CONSIGNE A =>
Recopiez à l'identique les lignes des enregistrements comprises entre celle qui contient « Image resolution: width=1326 » et celle qui contient « [x=1076, y=637] », ces deux lignes incluses, en omettant les images.
┌─ TEXTE À LIRE
B. Réponse du gouvernement

B. Réponse du gouvernement
  1. 513. Dans ses communications datées des 23 mars et 4 octobre 2021, le gouvernement commence par réfuter l’affirmation selon laquelle la SWTUF a été dissoute dans le passé dans des conditions semblables. Il déclare que les mesures antérieures évoquées par les organisations plaignantes ont été décidées par les autorités militaires qui ont pris le pouvoir par un coup militaire, tandis que les mesures actuelles ont été prises en conformité avec une loi promulguée dans le respect de la constitution de transition qui a été adoptée après la glorieuse révolution de décembre 2018.
  2. 514. Le gouvernement indique que l’article 7(1)(c) de la loi portant démantèlement du régime du 30 juin 1989 et destitution de pouvoir habilite le Comité de démantèlement à dissoudre des syndicats et des fédérations, ainsi que leurs conseils d’administration et comités exécutifs, et à nommer des comités directeurs en attendant la tenue d’élections libres et régulières et l’émission de directives concernant les modalités de liquidation de leurs fonds, biens et avoirs. Il ajoute que l’article 7(1)(f) de cette loi habilite le Comité de démantèlement à intenter des poursuites contre toute personne ou en relation avec tout acte constituant un crime contre des fonds publics ou privés, une corruption financière ou administrative, un enrichissement illicite ou un abus d’influence.
  3. 515. Le gouvernement indique également que l’article 8 de la loi prévoit la création d’une Commission d’appel composée de cinq personnes, qui doit être constituée par le CST et des ministres, et chargée d’examiner les recours intentés contre les décisions du Comité de démantèlement. Il ajoute que les décisions rendues par la Commission d’appel peuvent être contestées dans les deux semaines devant la Cour suprême, dont le jugement est définitif. Le gouvernement souligne toutefois qu’un recours n’a pas pour effet de suspendre une décision rendue par le Comité de démantèlement.
  4. 516. Le gouvernement explique que la cheville ouvrière de la révolution récente était une population issue de toutes les sphères de la société qui est descendue dans la rue, assiégeant les locaux de la SWTUF et exigeant la dissolution immédiate des fédérations, des syndicats et de leurs directions. Il déclare que ces revendications étaient motivées par la conviction profonde entretenue par la majorité des travailleurs selon laquelle les membres de la direction de l’ancienne SWTUF faisaient partie intégrante du régime antérieur, n’avaient jamais rien fait pour eux et utilisaient leurs ressources au profit du parti au pouvoir.
  5. 517. Le gouvernement affirme que la dissolution de la SWTUF et de ses affiliés a donc été accélérée pour éviter une émeute ou des troubles civils qui auraient de fâcheuses conséquences pour le pays tout entier. Il indique qu’il a déclaré un état d’urgence national et qu’il a passé en revue la législation du pays en vue de l’aligner sur les normes internationales et les exigences relatives aux droits de l’homme. Le gouvernement déclare que, au nom de la liberté syndicale et du dialogue tripartite, il a créé à titre de mesure exceptionnelle 165 comités directeurs chargés d’orienter les activités syndicales à divers niveaux. Il souligne qu’un comité directeur a également été créé pour la Fédération générale des employeurs soudanais. Le gouvernement indique que la plupart des syndicats ont présenté des pétitions pour retirer la confiance accordée à la SWTUF, et que le salaire minimum a été augmenté de 600 pour cent pour passer à 3 000 livres soudanaises au lendemain de la révolution.
└─
CONSIGNE B =>
D'après le texte sur la réponse du gouvernement, de combien le salaire minimum a-t-il été augmenté au lendemain de la révolution ?
┌─ ENTRÉES EXTRAITES
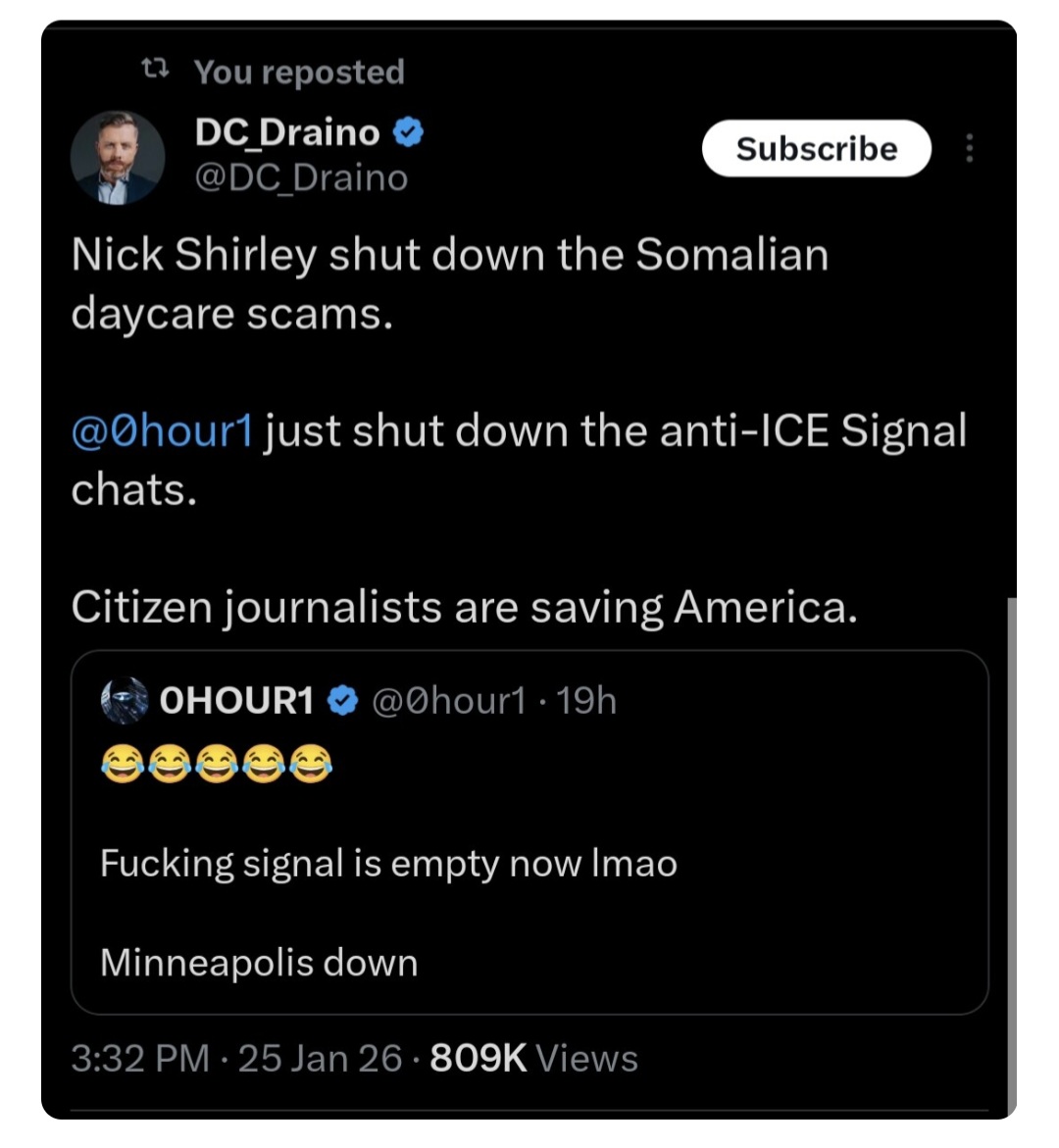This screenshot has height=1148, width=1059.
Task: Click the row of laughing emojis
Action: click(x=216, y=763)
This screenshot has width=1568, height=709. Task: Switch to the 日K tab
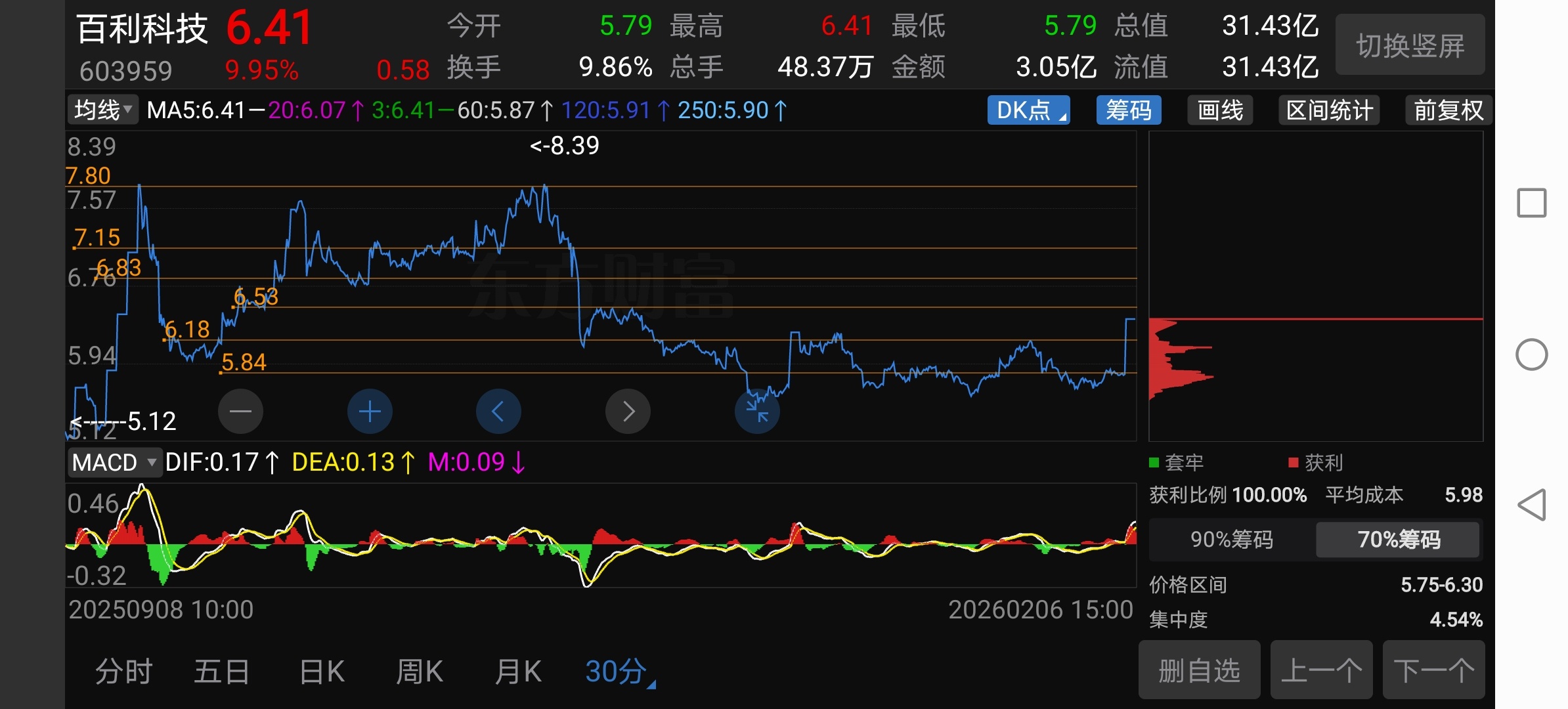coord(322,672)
└─
┌─ ENTRÉES EXTRAITES
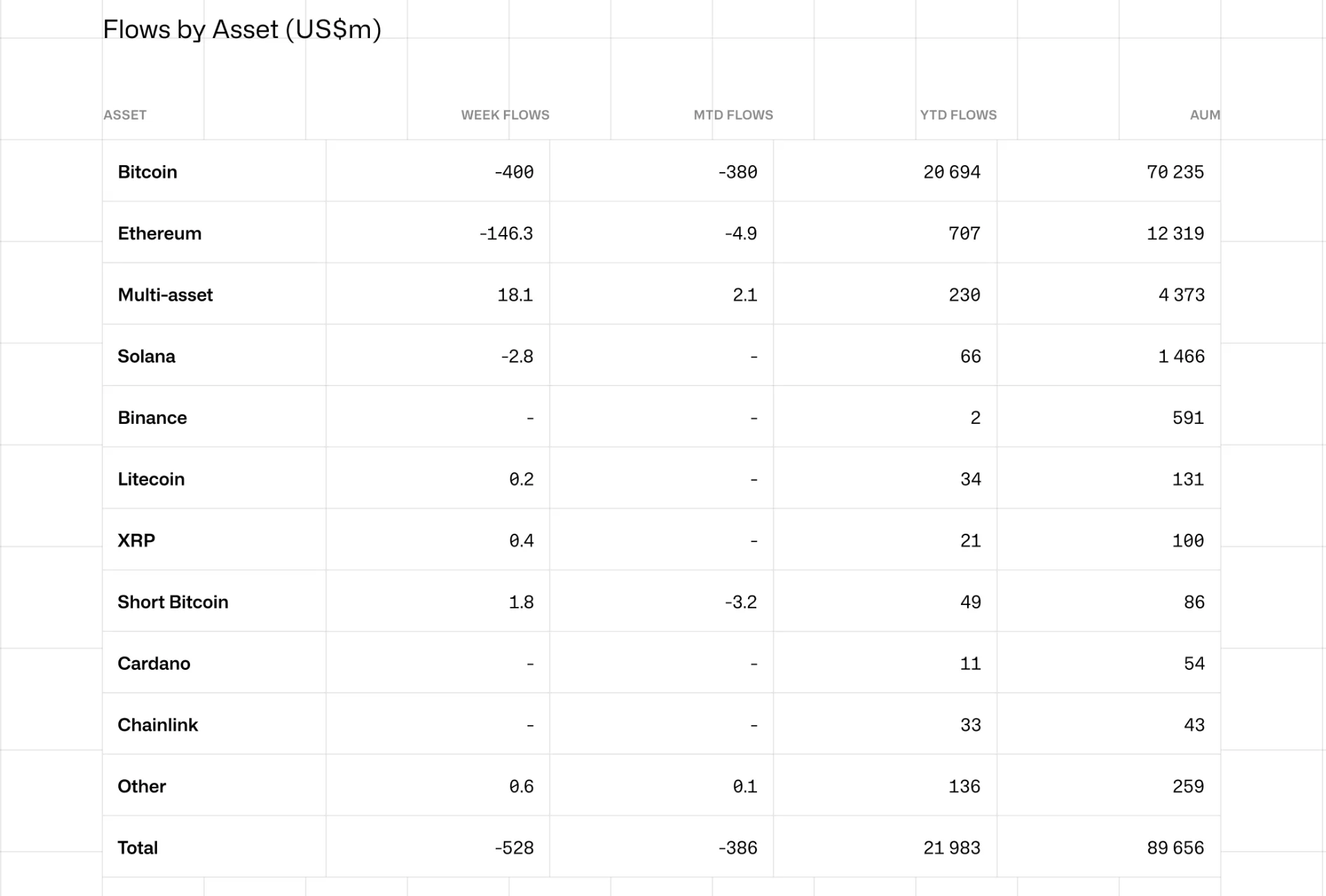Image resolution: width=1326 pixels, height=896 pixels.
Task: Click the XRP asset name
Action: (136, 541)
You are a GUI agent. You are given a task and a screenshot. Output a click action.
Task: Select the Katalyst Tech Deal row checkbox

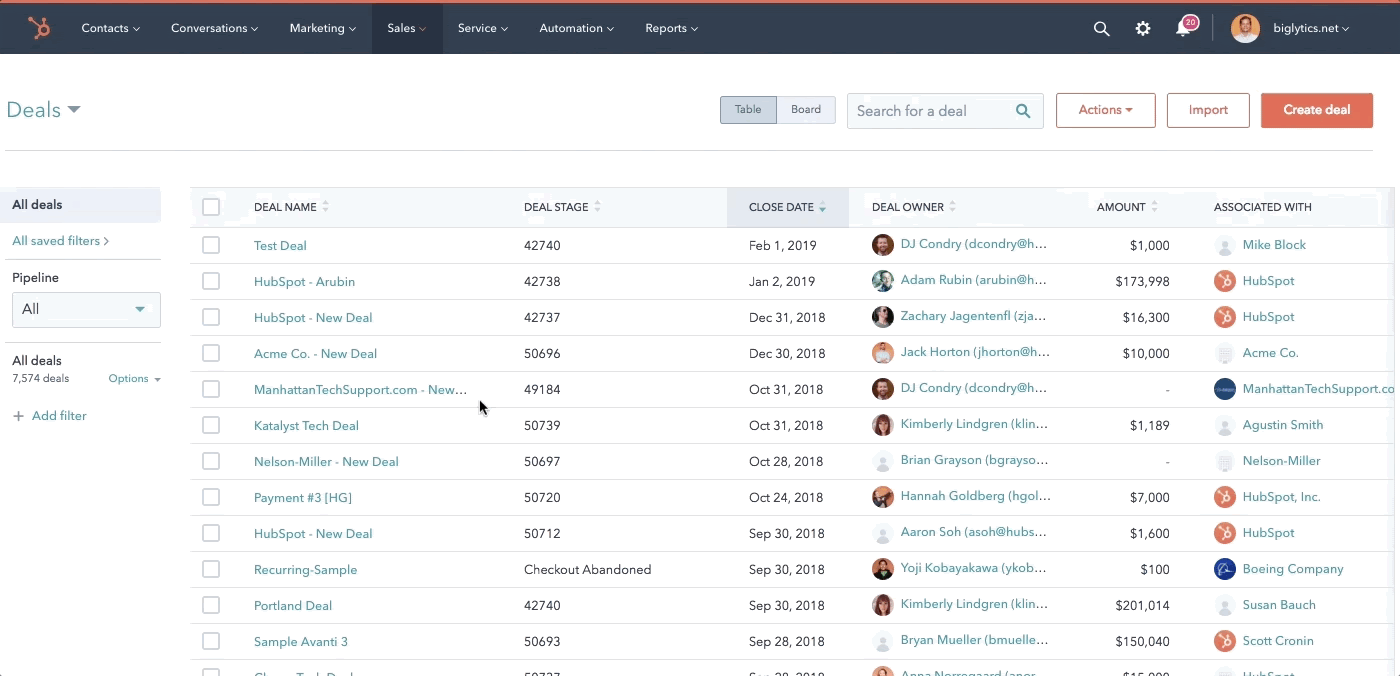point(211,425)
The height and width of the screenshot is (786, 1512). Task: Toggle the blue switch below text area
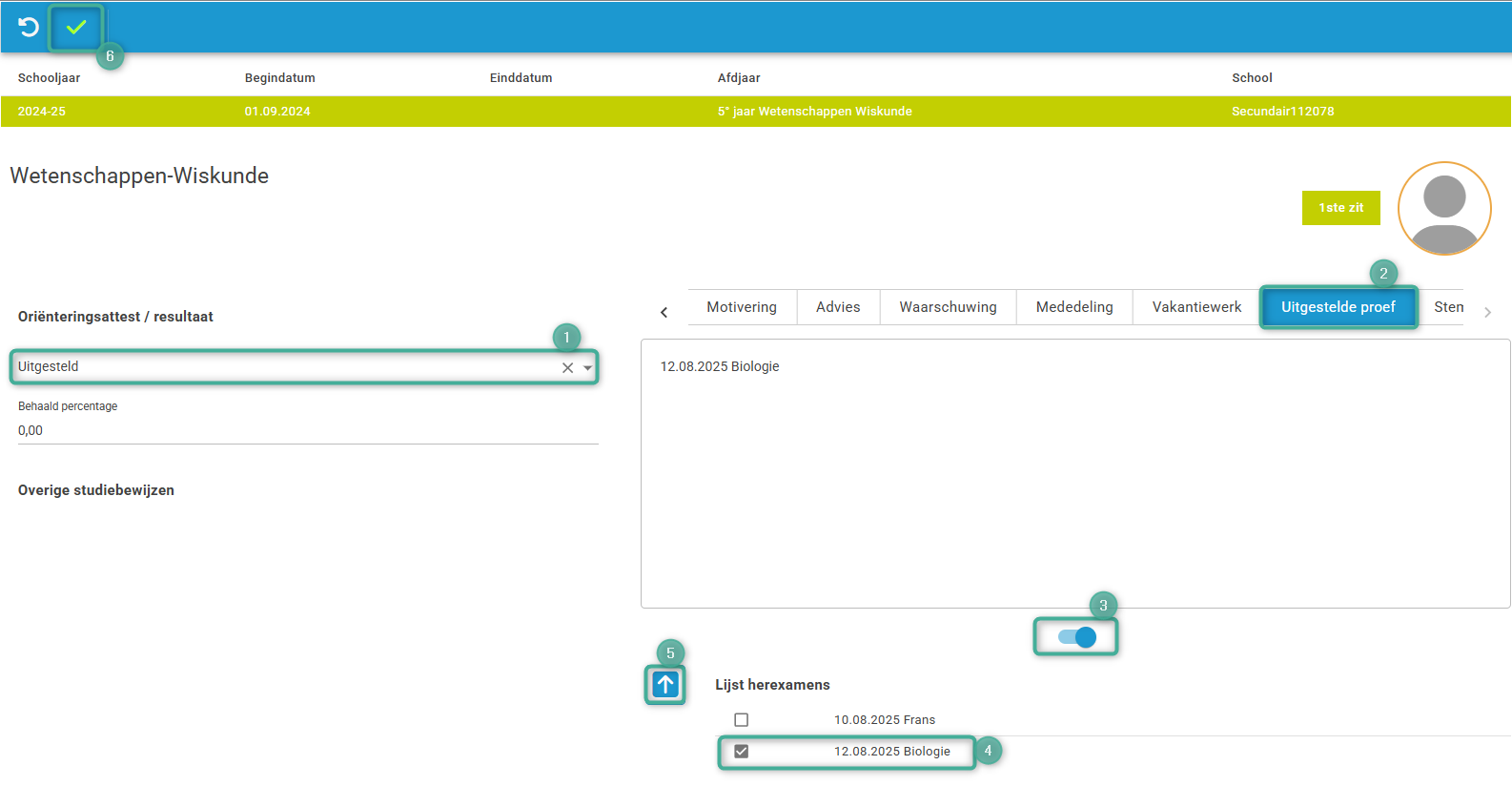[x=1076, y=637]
└─
RÉPONSE FINALE A =>
Image resolution: width=1326 pixels, height=896 pixels.
Task: Click the XRP asset name
Action: (136, 541)
You are a GUI agent. You are given a task and a screenshot. Output a click action.
Task: Select the Katalyst Tech Deal row checkbox

point(211,425)
The height and width of the screenshot is (786, 1512). Task: Toggle the blue switch below text area
[x=1076, y=637]

RÉPONSE FINALE B =>
Il a été augmenté de 600 pour cent, pour passer à 3 000 livres soudanaises.